Que font les poissons lorsque l’eau devient trop chaude ?
Alors que le changement climatique rend les vagues de chaleur plus fréquentes partout dans le monde, y compris ici dans le Connecticut, il devient de plus en plus important de comprendre cette question.
Les poissons d’eau froide comme la truite ont une stratégie pour survivre à la chaleur extrême : se déplacer vers des refuges thermiques. Les refuges thermaux sont des zones dans une rivière où l’eau plus froide se déverse dans l’eau plus chaude du ruisseau, créant ainsi une « zone d’eau froide ». Cela peut être dû à l’infiltration d’eau souterraine dans le cours d’eau à certains endroits ou même au fait qu’un cours d’eau plus petit et bien ombragé rejoint une rivière plus grande, créant ainsi un panache d’eau plus froide.
Jason Vokoun, professeur et chef du Département des ressources naturelles et de l’environnement du Collège d’agriculture, de santé et de ressources naturelles, et titulaire d’un doctorat. L’étudiant Christopher Sullivan étudie la truite dans les refuges thermaux le long de la rivière Housatonic pour mieux comprendre ce phénomène.
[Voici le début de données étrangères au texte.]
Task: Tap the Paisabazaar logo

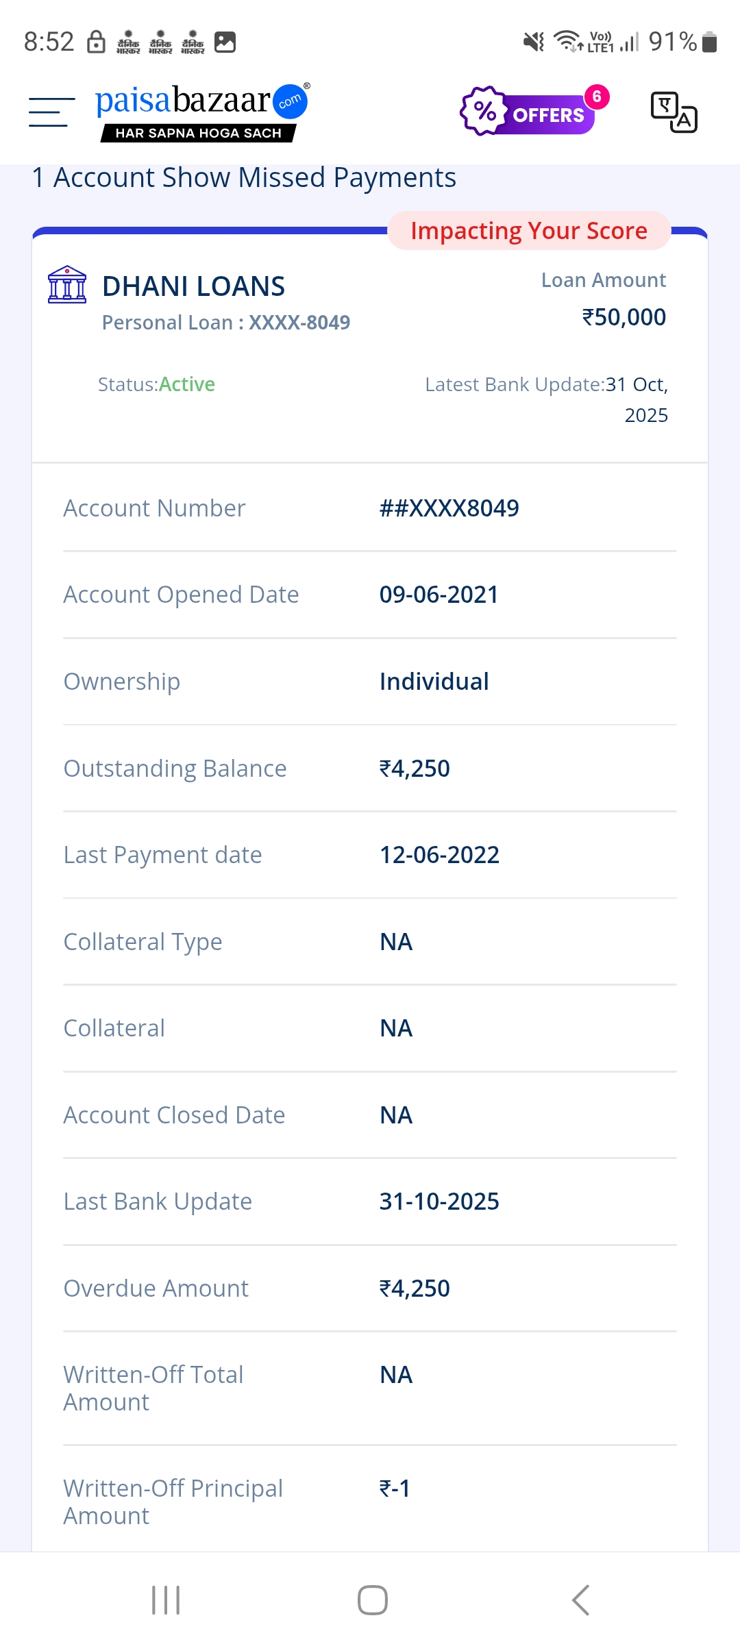Action: (202, 112)
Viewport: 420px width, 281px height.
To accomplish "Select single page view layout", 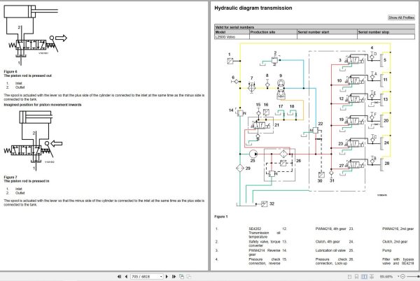I will pos(349,276).
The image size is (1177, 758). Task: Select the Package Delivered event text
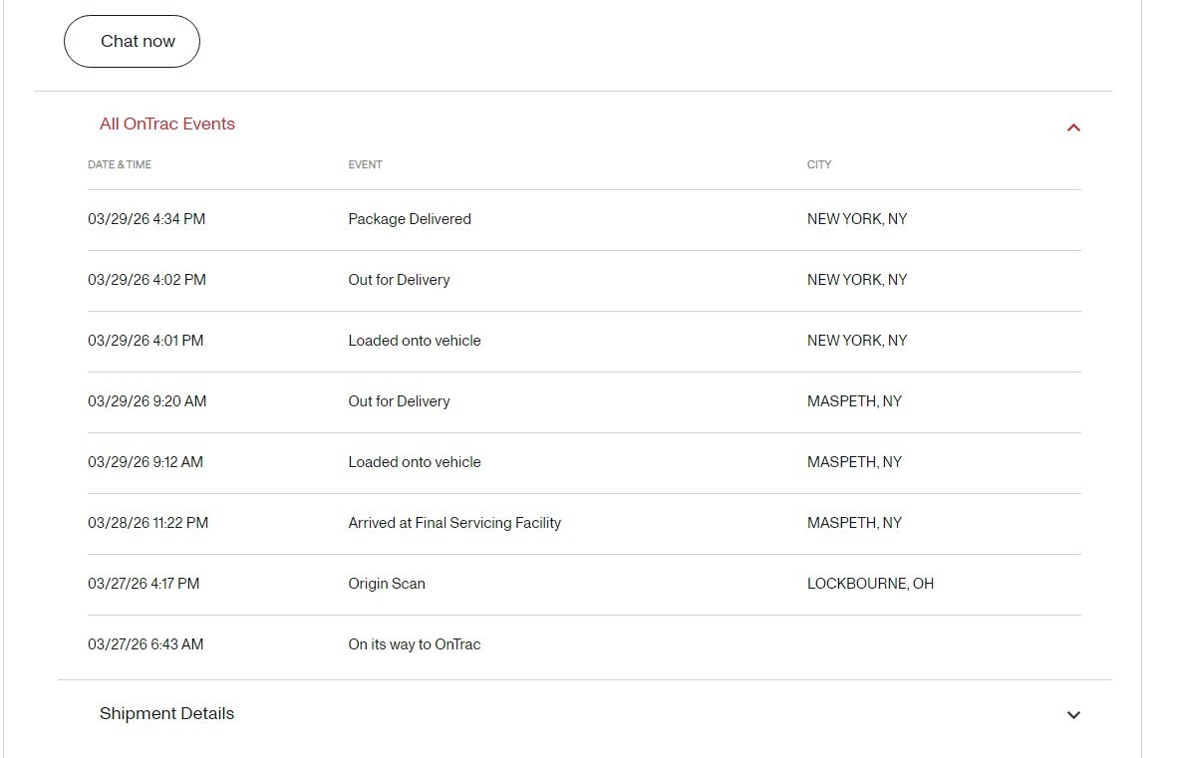[410, 219]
Leurs récentes découvertes ont été publiées dans Écosphère et a constaté que tous les refuges thermiques ne sont pas égaux.
« Ce qui est vraiment intéressant à propos des refuges thermaux, c’est que, il y a plusieurs années, les gens les considéraient comme de simples zones d’eau froide », explique Sullivan. « Mais ce que nous découvrons, c’est que leur configuration et d’autres attributs, en plus des conditions météorologiques à long terme, ont tendance à être des déterminants importants de la manière dont les poissons (et combien) les utilisent. »
Le refuge thermal idéal est grand, profond et sa température est nettement inférieure à celle de l’eau environnante. À l’aide de caméras sous-marines, les chercheurs ont observé que ces refuges abritaient la plus grande abondance de poissons lors d’une canicule estivale en 2022.
Pendant la vague de chaleur, les températures du cours principal de la rivière ont atteint 30 degrés Celsius (ou 86 degrés Fahrenheit) pendant la journée. La truite tolère confortablement des températures de l’eau allant jusqu’à 17 degrés Celsius, ou 63 degrés Fahrenheit, mais doit utiliser des refuges thermiques lorsque les températures dépassent 23 à 24 degrés Celsius, ou 73 à 75 degrés Fahrenheit.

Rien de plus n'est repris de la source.